Namun demikian, masih terdapat kesenjangan antara program pencegahan narkotika yang bersifat insidental dengan pembangunan budaya sekolah yang berkelanjutan. Tulisan ini menggunakan pendekatan konseptual berbasis manajemen pendidikan untuk menjawab tiga pertanyaan Bedanews mengenai nilai pendidikan, strategi pencegahan, dan pesan moral HANI 2026.
PERTAMA: Nilai manajemen pendidikan apa yang dapat digali dari HANI 2026?; Nilai utama yang dapat dipetik ialah bahwa pencegahan narkotika merupakan bagian dari manajemen pendidikan yang berorientasi pada pembentukan karakter. Sekolah tidak cukup hanya mengejar prestasi akademik, tetapi harus membangun integritas, disiplin, tanggung jawab, pengendalian diri, serta kemampuan mengambil keputusan yang benar. HANI mengingatkan bahwa keberhasilan pendidikan diukur bukan hanya oleh nilai rapor, melainkan oleh kualitas moral lulusan. Karena itu diperlukan kepemimpinan sekolah yang visioner, budaya sekolah yang sehat, kemitraan dengan keluarga, serta evaluasi berkelanjutan. Pendidikan yang berhasil adalah pendidikan yang mampu melahirkan generasi berprestasi sekaligus memiliki daya tahan terhadap berbagai perilaku menyimpang, termasuk penyalahgunaan narkotika.

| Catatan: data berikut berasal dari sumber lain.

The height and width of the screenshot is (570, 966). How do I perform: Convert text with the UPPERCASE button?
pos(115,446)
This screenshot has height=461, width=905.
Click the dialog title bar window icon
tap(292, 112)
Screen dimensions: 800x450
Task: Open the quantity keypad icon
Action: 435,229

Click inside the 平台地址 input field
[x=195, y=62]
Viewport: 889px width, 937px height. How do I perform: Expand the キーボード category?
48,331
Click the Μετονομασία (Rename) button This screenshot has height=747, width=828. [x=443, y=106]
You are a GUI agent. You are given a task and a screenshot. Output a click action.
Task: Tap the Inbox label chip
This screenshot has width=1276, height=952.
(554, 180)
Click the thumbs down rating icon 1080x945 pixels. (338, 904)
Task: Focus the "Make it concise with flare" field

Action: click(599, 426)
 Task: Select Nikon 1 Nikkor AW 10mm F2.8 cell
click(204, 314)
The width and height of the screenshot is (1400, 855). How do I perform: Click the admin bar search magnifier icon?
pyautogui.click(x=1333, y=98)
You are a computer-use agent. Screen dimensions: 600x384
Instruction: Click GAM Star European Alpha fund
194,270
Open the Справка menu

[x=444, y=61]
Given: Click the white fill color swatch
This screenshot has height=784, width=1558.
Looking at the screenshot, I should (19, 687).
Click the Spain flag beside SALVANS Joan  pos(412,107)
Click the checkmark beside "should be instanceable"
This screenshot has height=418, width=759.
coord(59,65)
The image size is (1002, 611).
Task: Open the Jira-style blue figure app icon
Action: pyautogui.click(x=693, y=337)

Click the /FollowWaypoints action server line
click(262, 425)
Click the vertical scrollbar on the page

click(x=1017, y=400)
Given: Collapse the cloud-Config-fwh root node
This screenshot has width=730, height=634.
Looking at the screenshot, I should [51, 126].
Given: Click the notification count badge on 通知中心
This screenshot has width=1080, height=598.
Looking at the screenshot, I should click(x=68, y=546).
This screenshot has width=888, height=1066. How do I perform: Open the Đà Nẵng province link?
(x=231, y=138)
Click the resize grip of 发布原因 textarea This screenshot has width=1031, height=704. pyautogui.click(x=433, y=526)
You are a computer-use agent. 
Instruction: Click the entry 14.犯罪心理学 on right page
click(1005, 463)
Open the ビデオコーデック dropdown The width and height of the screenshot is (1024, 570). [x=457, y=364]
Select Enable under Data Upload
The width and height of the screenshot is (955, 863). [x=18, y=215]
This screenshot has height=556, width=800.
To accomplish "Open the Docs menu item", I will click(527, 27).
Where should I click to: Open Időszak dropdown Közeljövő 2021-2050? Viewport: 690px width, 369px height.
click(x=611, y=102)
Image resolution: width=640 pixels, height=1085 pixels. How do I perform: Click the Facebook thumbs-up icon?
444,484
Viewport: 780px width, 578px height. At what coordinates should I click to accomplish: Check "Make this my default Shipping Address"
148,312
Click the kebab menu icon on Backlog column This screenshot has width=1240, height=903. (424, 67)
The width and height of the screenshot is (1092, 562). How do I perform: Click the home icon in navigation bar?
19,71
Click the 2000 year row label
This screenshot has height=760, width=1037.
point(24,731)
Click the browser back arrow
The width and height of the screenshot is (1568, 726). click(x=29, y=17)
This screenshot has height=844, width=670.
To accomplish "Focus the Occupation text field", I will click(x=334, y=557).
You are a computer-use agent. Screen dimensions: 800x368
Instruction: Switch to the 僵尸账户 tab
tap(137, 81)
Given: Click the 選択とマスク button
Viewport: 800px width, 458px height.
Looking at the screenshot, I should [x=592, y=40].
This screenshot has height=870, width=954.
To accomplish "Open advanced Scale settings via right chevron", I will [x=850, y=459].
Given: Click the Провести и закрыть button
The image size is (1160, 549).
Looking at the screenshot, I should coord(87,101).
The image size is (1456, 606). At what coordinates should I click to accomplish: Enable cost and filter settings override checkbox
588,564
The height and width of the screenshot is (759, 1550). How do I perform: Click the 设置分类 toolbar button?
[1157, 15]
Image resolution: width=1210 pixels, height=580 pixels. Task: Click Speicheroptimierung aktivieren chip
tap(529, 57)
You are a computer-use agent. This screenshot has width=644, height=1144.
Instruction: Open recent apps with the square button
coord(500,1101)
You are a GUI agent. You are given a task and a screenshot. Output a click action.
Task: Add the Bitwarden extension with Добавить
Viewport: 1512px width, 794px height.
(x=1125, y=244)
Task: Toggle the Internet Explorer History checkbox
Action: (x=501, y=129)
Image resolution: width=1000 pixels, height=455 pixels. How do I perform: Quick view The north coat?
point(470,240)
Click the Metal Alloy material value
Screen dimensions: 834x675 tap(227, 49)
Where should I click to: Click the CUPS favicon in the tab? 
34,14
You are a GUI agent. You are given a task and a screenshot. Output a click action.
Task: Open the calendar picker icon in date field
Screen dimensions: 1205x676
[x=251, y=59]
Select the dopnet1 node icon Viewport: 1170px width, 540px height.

KEDUA: Langkah strategis apa yang efektif mencegah penyalahgunaan narkotika?; Strategi paling efektif adalah membangun ekosistem pencegahan secara kolaboratif. Pendidikan anti-narkotika perlu diintegrasikan dalam kurikulum, pembelajaran proyek, layanan bimbingan konseling, kegiatan ekstrakurikuler, serta pendidikan karakter. Literasi digital juga harus diperkuat agar generasi muda mampu menyaring pengaruh negatif media sosial. Orang tua perlu menjadi mitra utama sekolah melalui komunikasi yang intensif mengenai perkembangan anak. Pemerintah, BNN, aparat penegak hukum, tokoh agama, organisasi kepemudaan, dan media massa harus membangun gerakan edukatif yang berkesinambungan, bukan sekadar kampanye sesaat. Pencegahan akan lebih berhasil apabila seluruh lingkungan belajar membentuk budaya positif sehingga peserta didik merasa terlindungi, didampingi, dan memiliki tujuan hidup yang jelas.
KETIGA: Pesan moral apa yang perlu disampaikan kepada generasi muda?; Generasi muda perlu menyadari bahwa masa depan tidak ditentukan oleh seberapa cepat mengikuti tren, tetapi oleh kemampuan menjaga diri dari pilihan yang merusak kehidupan. Narkotika bukan hanya menghancurkan kesehatan, melainkan juga merusak cita-cita, kepercayaan keluarga, dan masa depan bangsa. Sebaliknya, disiplin belajar, memperkuat iman, memilih lingkungan pergaulan yang baik, serta aktif berkarya merupakan investasi terbaik menuju Indonesia Emas 2045. Setiap pemuda memiliki potensi menjadi agen perubahan. Karena itu, keberanian mengatakan “tidak” terhadap narkotika merupakan bentuk kepemimpinan moral yang sesungguhnya. Menjadi generasi sehat, cerdas, dan kuat berarti menjaga diri sekaligus menginspirasi orang lain untuk hidup produktif dan bermartabat.
Pada akhirnya, HANI 2026 memberikan pelajaran bahwa perang melawan narkotika tidak cukup dilakukan melalui pendekatan hukum, tetapi harus dimulai dari manajemen pendidikan yang membangun karakter, budaya sekolah yang sehat, dan kolaborasi seluruh elemen masyarakat. Pendidikan yang berkualitas melahirkan generasi yang mampu berpikir kritis, berakhlak mulia, serta memiliki ketahanan menghadapi berbagai tantangan zaman. Apabila keluarga, sekolah, pemerintah, media, dan masyarakat bergerak bersama, maka Gerakan Ananda Bersinar bukan sekadar slogan, melainkan fondasi nyata untuk mewujudkan Indonesia Emas 2045 yang sehat, cerdas, kuat, bebas narkotika, dan berdaya saing global. Wallahu A’lam.